* Passage given *
━━━━━━━━━━━━━━━━
Because of the arrangement of the delivery rolls 335-337, in relation to the path of travel of the fabric 327 and the take-up roll 340, changes in fabric tension, which occur during the knitting process, also result in the application of tension to the delivery rolls 335-337 in a direction substantially transverse to their axes of rotation, i.e., shaft 339 in the case of roll 335. Typically this direction is generally in the same direction as the direction of fabric travel between the knitting cylinder and the delivery rolls, or substantially vertically upward in the apparatus shown in the drawings. In turn, this tension can cause the delivery rolls to move in the same direction, i.e., in the case of the delivery roll 335, in a direction substantially transverse (may also be slightly oblique) to its axis of rotation 339, that is vertically upward.
━━━━━━━━━━━━━━━━
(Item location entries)

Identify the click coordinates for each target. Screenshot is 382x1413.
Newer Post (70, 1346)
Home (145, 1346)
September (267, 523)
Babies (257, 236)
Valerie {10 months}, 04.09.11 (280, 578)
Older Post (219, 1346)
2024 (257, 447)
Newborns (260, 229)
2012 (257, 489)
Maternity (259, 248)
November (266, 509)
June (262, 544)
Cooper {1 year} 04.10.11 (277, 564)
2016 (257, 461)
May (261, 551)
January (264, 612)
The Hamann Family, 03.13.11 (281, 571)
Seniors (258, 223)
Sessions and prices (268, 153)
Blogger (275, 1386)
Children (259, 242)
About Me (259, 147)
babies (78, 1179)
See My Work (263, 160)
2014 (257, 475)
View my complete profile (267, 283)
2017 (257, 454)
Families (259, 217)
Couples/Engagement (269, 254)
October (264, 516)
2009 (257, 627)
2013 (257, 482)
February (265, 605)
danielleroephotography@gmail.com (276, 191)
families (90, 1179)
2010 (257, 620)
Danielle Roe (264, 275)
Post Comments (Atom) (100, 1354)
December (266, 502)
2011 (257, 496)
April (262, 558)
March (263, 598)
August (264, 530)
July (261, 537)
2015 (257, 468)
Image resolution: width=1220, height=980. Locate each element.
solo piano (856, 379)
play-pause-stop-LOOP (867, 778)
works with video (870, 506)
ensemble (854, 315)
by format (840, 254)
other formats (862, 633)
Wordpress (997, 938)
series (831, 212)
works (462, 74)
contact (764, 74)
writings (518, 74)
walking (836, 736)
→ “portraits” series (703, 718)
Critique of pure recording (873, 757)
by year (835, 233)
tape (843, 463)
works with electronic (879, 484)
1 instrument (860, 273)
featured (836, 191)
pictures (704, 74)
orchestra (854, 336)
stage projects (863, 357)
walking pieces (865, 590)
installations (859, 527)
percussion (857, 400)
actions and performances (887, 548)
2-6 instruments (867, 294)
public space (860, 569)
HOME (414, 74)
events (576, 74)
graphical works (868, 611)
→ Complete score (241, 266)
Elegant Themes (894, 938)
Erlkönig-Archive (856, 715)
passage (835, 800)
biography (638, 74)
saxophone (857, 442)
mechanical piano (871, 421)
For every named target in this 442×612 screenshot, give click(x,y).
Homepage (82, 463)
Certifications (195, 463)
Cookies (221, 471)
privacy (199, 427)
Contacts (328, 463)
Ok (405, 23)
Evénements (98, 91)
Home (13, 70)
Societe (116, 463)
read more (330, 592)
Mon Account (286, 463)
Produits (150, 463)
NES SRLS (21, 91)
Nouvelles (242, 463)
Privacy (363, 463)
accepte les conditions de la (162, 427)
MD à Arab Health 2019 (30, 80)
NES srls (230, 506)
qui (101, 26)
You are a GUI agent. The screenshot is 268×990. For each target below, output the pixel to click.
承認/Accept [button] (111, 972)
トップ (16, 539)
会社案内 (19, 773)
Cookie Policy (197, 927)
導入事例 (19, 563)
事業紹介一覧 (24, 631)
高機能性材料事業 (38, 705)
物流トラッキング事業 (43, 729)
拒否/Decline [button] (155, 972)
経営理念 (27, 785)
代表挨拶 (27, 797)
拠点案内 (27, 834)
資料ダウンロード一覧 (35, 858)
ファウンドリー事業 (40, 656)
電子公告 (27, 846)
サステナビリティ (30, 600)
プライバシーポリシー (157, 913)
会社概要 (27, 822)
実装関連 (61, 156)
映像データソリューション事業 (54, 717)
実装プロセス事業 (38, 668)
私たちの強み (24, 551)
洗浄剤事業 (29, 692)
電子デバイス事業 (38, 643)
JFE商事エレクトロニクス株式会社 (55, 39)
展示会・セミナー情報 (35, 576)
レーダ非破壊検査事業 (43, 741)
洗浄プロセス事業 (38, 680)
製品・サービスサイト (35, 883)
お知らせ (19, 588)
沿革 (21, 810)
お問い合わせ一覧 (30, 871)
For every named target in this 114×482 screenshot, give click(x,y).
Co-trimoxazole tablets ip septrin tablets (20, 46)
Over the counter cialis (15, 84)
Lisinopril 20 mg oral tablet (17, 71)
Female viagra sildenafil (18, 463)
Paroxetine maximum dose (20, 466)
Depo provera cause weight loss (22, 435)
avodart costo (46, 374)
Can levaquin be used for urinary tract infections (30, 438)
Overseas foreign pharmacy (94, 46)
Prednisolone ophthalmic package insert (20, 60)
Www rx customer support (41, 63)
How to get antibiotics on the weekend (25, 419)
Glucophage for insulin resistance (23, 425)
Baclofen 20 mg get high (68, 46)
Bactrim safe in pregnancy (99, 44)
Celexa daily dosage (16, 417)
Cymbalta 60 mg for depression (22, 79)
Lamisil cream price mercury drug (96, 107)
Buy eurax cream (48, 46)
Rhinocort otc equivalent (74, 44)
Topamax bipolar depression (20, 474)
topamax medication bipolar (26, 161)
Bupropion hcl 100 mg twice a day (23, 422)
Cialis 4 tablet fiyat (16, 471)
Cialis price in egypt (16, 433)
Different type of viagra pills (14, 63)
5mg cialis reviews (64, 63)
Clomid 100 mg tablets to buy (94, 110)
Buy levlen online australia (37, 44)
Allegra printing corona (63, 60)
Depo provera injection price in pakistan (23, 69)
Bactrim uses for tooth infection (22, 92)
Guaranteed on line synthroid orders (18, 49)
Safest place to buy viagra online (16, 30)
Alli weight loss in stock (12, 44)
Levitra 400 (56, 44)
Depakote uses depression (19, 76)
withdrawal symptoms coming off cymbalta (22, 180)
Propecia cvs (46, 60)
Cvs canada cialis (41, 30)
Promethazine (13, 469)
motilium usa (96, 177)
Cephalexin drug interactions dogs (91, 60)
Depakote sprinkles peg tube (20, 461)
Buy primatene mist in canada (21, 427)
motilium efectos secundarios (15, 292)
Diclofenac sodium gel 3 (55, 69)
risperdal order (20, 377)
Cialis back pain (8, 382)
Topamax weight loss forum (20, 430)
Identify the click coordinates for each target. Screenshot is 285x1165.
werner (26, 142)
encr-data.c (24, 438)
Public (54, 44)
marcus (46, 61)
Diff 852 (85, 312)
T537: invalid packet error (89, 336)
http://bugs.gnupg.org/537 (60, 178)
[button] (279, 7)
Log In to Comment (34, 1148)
━━━━━━━━━━━━━━━━
* Required work *
a: Please restate the paragraph beginning "Because of the arrangement of the delivery rolls" from the delivery roll passage as a short list that keeps its main facts.
b: Resume the delivery roll passage after its final sentence and write the text that follows.

* Answers to the exercises *
a:
- The delivery rolls 335-337 are arranged relative to the path of travel of the fabric 327 and the take-up roll 340.
- Because of this arrangement, changes in fabric tension during knitting also put tension on the delivery rolls in a direction substantially transverse to their axes of rotation (shaft 339 for roll 335).
- This direction is typically the same as the direction of fabric travel between the knitting cylinder and the delivery rolls, which is substantially vertically upward in the apparatus shown in the drawings.
- This tension can move the delivery rolls in that same direction. Delivery roll 335, for instance, moves vertically upward, substantially transverse (possibly slightly oblique) to its axis of rotation 339.

b:
However, it has also been determined that during the operation of the take-up mechanism, other factors which do not result directly from changing fabric tension, can also cause the application of tension to the delivery rolls and/or cause movement thereof. In general, those factors result in changing tension and/or roll movement in a second direction, also substantially transverse to its axis of rotation, that is different than the primary or first direction of tension and/or roll movement which results directly from changes in fabric tension. The first direction of tension and/or roll movement is normally parallel to the path of the fabric 327 as it enters into the delivery rolls 335 and 337, i.e., vertically upwardly in the case of the apparatus shown in the drawings. The second or different direction of tension can be in any of various directions which are generally perpendicular or oblique with respect to the path of the fabric as described immediately above.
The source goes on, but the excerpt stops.